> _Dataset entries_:
=== Begin Enclosure ===

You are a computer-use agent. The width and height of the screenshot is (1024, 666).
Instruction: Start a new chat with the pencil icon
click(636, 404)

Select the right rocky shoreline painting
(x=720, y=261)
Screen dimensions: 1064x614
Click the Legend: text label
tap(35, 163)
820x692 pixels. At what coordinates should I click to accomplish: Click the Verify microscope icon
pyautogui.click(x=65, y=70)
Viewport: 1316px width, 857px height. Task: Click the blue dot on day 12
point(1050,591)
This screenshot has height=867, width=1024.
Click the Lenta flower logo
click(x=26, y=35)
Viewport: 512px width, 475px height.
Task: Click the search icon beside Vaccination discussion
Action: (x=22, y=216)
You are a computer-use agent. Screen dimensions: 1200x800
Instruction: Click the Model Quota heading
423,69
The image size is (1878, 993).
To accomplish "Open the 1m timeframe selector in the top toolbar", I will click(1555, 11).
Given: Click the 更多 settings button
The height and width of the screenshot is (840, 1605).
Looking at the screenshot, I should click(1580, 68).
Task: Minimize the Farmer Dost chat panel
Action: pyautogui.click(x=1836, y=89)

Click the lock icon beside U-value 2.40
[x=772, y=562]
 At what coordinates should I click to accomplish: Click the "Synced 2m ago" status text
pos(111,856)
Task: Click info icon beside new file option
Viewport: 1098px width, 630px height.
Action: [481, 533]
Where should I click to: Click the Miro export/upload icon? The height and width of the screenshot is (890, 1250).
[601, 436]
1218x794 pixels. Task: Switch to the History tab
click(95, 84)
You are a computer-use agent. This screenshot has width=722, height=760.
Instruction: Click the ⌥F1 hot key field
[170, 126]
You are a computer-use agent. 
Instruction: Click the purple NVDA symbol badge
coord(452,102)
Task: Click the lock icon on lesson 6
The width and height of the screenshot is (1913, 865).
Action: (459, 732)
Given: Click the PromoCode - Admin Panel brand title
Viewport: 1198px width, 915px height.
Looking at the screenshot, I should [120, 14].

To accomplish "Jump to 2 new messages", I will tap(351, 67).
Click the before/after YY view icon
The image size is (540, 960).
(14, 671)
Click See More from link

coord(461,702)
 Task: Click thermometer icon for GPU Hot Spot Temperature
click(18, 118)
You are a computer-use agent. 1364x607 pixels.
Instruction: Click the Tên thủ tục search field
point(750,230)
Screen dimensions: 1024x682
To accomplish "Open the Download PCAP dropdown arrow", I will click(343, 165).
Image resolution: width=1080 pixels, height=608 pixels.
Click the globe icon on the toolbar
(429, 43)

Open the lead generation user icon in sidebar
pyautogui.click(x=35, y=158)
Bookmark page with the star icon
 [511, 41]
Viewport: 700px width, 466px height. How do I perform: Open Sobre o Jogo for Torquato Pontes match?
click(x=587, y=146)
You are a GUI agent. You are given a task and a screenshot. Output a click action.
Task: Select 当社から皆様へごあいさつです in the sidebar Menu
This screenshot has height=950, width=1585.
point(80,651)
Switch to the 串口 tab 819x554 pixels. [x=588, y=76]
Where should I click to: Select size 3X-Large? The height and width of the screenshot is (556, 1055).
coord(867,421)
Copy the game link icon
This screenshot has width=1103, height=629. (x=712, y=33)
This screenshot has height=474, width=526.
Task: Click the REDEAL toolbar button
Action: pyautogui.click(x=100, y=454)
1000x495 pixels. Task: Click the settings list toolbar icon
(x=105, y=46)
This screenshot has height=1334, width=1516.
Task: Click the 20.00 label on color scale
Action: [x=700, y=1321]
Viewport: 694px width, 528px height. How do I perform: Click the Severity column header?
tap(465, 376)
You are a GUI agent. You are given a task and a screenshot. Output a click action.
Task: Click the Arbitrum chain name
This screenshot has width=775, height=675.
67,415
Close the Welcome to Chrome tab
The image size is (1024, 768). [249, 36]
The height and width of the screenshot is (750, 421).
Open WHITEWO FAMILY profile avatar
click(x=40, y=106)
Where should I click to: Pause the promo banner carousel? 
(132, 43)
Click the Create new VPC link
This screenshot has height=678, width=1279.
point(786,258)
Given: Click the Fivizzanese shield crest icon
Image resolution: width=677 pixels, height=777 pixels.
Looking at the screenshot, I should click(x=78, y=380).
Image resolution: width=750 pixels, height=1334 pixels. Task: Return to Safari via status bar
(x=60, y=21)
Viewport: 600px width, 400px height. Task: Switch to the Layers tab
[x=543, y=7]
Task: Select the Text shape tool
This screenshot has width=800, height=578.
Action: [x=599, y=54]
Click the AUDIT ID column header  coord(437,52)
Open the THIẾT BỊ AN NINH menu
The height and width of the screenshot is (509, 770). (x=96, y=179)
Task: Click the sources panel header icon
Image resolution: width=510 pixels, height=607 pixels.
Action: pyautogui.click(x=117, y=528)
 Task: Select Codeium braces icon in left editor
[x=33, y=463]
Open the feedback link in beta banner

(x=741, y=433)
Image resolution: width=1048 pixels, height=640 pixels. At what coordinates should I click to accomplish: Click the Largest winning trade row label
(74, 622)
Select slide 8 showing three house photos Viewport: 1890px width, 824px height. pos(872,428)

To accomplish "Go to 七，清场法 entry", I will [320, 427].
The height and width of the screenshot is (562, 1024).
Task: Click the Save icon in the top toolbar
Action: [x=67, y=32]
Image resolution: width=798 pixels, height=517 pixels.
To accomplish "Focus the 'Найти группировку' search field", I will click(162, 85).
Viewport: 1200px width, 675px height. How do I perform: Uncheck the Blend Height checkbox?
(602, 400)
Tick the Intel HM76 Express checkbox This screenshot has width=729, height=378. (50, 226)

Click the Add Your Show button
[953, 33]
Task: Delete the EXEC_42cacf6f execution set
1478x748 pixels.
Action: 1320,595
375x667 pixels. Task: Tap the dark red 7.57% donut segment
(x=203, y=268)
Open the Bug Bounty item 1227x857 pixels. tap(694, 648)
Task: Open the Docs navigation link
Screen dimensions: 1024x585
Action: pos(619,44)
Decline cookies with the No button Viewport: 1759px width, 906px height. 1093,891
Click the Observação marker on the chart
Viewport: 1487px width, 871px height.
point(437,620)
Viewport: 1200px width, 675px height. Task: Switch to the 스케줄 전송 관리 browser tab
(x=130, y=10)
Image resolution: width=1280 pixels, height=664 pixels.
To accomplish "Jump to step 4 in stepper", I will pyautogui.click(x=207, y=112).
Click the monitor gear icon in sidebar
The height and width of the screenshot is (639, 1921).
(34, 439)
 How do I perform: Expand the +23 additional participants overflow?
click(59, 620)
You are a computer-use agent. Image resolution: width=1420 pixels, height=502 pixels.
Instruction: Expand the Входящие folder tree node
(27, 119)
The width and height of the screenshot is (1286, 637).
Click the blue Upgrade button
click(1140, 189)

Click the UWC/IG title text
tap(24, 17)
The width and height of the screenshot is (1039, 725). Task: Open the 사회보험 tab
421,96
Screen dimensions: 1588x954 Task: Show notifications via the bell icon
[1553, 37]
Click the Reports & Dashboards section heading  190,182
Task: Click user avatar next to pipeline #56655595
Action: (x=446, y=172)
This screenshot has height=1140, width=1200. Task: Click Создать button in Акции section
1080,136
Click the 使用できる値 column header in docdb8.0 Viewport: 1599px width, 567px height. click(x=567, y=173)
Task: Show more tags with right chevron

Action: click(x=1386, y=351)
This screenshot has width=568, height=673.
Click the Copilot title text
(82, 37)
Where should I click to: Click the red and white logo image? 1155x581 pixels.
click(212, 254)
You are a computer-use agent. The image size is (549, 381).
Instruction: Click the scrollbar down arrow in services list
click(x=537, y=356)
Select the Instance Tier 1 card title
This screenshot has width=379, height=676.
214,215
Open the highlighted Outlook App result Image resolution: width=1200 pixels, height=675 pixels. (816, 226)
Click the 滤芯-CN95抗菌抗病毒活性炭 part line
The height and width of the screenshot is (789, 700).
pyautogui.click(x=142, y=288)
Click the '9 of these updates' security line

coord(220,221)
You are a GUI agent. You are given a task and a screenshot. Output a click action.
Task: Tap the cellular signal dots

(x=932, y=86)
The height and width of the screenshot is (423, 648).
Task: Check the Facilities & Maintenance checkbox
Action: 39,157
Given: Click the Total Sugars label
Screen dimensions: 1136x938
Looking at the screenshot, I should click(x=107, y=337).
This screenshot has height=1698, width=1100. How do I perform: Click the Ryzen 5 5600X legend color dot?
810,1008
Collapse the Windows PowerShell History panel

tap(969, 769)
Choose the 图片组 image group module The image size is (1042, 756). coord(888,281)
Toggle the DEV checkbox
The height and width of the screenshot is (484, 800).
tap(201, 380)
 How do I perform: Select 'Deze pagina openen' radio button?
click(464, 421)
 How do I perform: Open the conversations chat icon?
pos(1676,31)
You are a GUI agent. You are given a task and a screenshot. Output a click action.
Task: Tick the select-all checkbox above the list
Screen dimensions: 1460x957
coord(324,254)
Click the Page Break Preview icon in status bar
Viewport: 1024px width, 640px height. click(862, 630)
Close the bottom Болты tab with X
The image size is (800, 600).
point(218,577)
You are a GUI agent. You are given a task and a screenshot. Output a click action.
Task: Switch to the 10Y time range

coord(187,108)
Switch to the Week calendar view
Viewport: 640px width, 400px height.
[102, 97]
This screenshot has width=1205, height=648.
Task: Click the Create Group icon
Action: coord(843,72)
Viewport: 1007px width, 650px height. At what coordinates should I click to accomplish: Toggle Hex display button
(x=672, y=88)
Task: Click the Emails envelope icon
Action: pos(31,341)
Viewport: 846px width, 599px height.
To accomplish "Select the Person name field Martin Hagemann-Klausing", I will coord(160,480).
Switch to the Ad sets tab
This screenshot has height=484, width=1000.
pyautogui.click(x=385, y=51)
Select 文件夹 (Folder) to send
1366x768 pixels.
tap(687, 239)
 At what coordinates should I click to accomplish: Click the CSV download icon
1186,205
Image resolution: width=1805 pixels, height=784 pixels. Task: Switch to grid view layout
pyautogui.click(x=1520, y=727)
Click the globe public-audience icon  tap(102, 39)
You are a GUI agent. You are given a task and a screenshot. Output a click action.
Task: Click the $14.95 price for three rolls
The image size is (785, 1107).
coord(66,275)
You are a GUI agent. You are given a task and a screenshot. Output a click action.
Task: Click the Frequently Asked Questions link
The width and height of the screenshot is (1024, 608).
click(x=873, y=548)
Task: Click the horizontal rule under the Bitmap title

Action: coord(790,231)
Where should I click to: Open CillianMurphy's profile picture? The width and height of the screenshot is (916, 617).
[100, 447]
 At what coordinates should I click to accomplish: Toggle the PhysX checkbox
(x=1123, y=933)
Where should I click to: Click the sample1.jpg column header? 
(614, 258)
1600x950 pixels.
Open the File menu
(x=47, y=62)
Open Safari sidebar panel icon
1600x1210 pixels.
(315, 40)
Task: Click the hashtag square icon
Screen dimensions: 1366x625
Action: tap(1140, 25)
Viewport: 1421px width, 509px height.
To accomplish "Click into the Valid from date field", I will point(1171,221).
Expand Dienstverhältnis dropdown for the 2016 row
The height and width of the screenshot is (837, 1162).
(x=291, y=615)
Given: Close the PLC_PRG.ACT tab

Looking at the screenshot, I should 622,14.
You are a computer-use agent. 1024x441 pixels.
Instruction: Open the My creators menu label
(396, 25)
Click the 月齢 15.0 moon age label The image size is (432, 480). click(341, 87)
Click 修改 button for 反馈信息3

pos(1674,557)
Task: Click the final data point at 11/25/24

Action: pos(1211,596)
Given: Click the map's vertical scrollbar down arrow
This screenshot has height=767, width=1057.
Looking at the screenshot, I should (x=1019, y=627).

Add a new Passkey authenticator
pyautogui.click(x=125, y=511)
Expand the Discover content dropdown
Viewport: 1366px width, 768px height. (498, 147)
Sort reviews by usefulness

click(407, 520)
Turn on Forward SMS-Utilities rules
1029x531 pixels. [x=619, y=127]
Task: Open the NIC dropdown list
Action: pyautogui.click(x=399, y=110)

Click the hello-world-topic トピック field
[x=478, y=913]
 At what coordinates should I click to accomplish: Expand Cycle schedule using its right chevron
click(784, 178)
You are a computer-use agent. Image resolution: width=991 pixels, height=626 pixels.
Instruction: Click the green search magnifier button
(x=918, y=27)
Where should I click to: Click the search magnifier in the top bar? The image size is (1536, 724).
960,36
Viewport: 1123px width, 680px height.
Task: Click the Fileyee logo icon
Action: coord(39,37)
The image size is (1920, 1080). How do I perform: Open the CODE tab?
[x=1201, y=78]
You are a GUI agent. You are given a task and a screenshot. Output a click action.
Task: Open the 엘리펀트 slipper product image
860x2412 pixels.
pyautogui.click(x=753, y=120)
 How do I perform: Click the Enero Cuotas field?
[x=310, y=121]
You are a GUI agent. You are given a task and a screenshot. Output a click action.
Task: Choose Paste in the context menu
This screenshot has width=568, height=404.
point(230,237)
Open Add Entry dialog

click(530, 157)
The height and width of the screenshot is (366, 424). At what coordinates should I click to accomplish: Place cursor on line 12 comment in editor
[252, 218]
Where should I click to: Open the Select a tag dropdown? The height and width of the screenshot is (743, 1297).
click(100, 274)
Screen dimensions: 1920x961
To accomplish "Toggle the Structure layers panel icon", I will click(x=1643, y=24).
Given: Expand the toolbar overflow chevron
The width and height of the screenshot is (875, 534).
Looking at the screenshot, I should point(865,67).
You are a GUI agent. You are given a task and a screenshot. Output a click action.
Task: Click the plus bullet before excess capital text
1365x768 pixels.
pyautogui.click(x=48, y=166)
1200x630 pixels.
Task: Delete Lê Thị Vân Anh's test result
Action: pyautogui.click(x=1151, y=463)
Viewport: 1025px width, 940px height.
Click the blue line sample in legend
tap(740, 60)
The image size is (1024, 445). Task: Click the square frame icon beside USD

=== End Enclosure ===

> _Task statement_: Filter the entries above down to the lines that contain the word "square".

> _Exercise output_:
Task: Click the hashtag square icon
The image size is (1024, 445). Task: Click the square frame icon beside USD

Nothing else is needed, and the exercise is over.